**Problem to solve:** Before you write out the listing, remove the pictures; everything else stays exactly as it is.

**Given entries:**
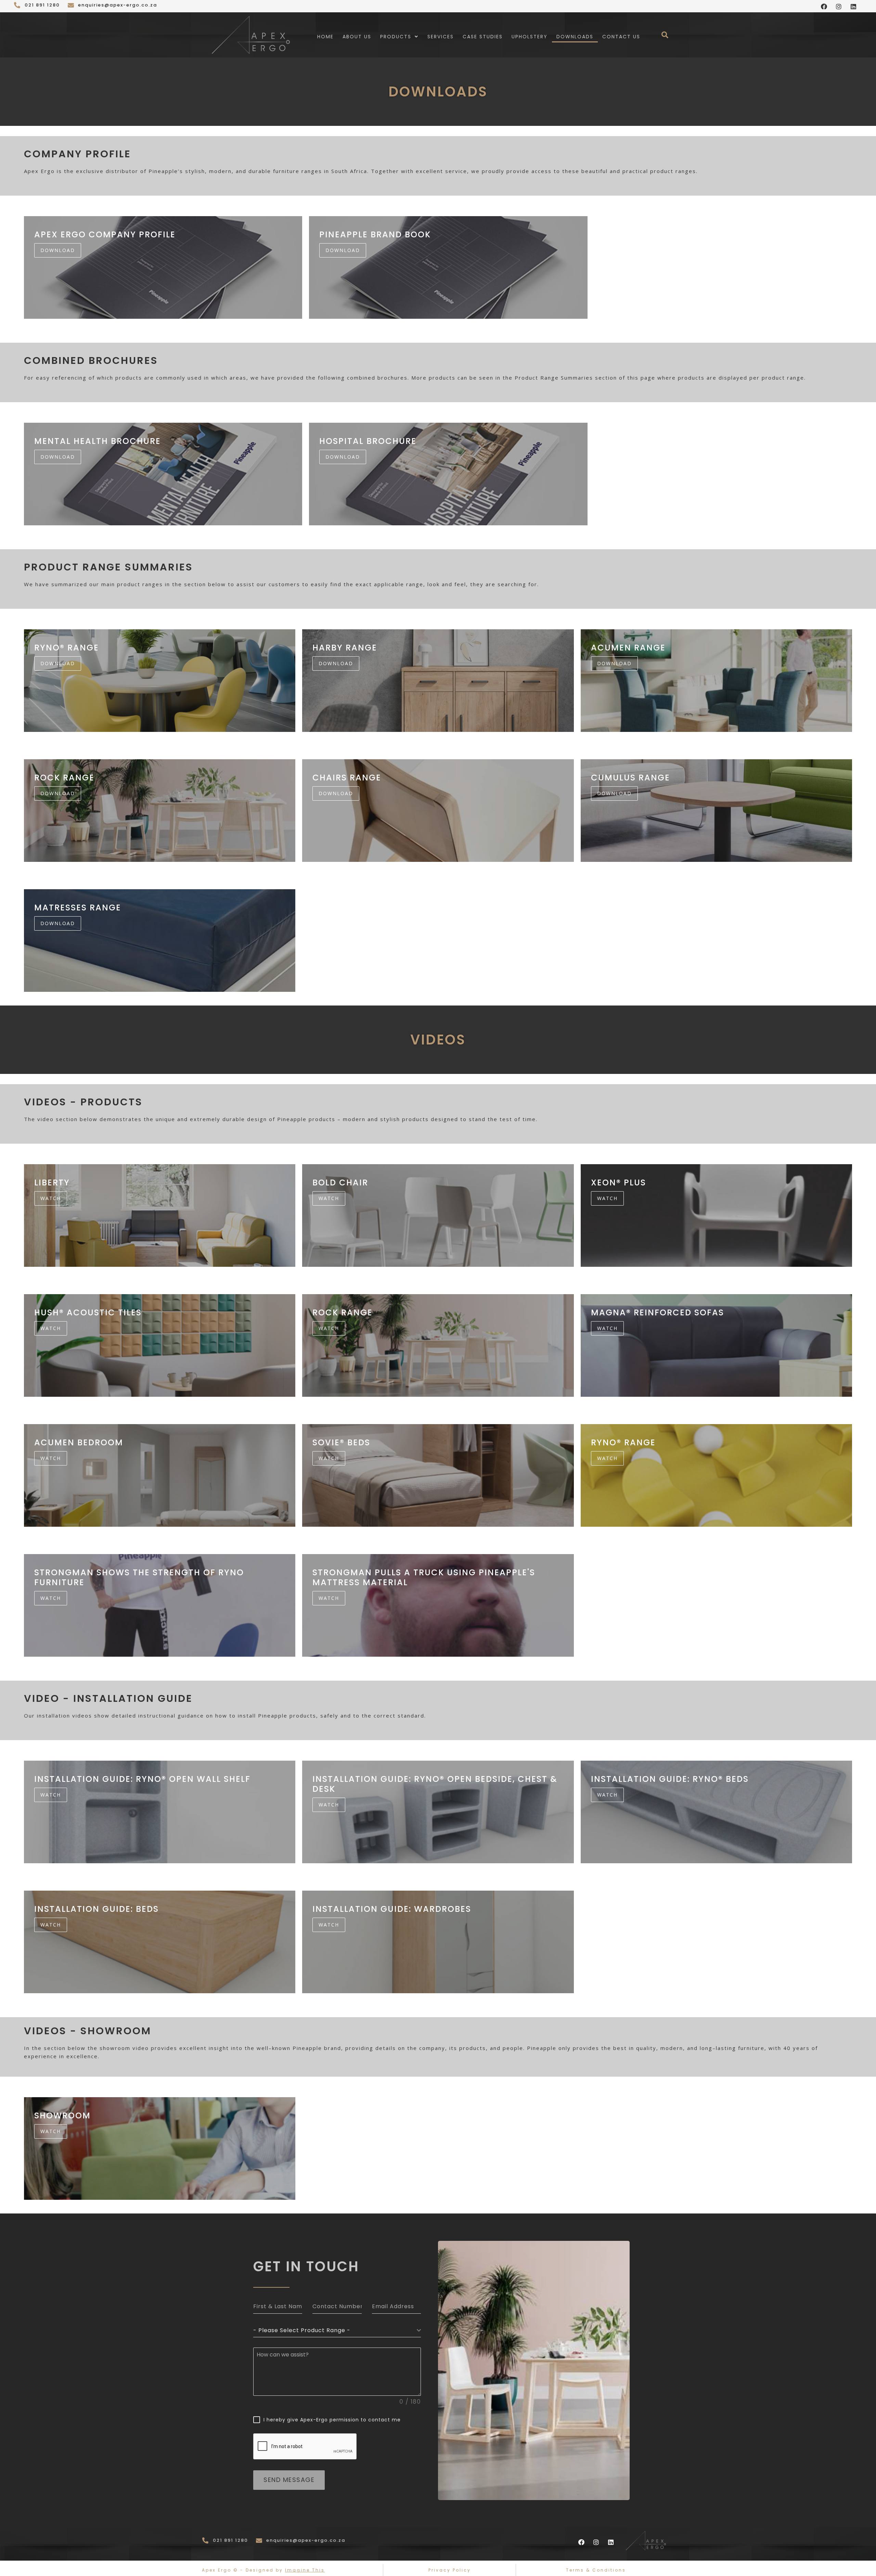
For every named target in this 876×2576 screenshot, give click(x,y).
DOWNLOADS (574, 36)
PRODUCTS (395, 36)
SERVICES (440, 36)
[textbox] (335, 2330)
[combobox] (337, 2330)
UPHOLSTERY (530, 36)
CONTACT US (621, 36)
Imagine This (305, 2570)
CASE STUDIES (483, 36)
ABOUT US (357, 36)
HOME (325, 36)
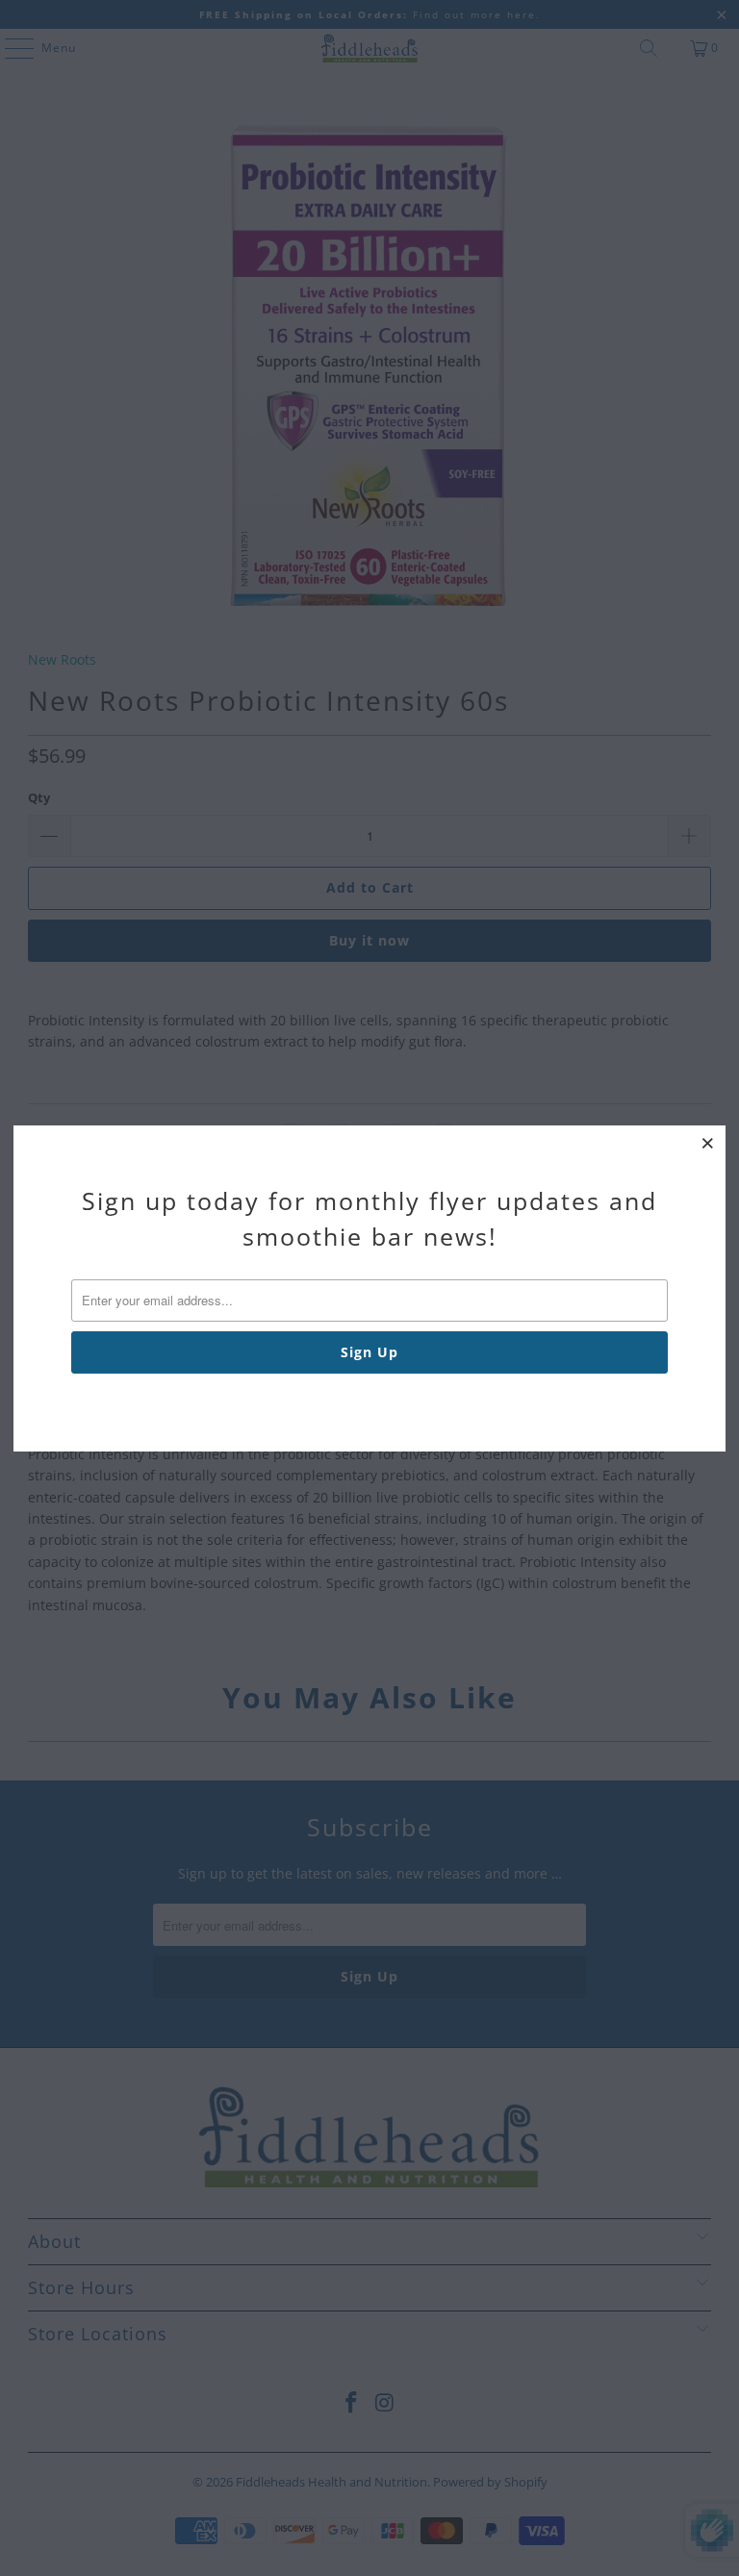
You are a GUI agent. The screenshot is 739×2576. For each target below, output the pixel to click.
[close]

**Answer for the task:**
For every named target in this 876×2576 screenshot, give click(x,y).
DOWNLOADS (574, 36)
PRODUCTS (395, 36)
SERVICES (440, 36)
[textbox] (335, 2330)
[combobox] (337, 2330)
UPHOLSTERY (530, 36)
CONTACT US (621, 36)
Imagine This (305, 2570)
CASE STUDIES (483, 36)
ABOUT US (357, 36)
HOME (325, 36)
You are a GUI agent. The screenshot is 739×2576. For each target below, output the pixel to click.
[close]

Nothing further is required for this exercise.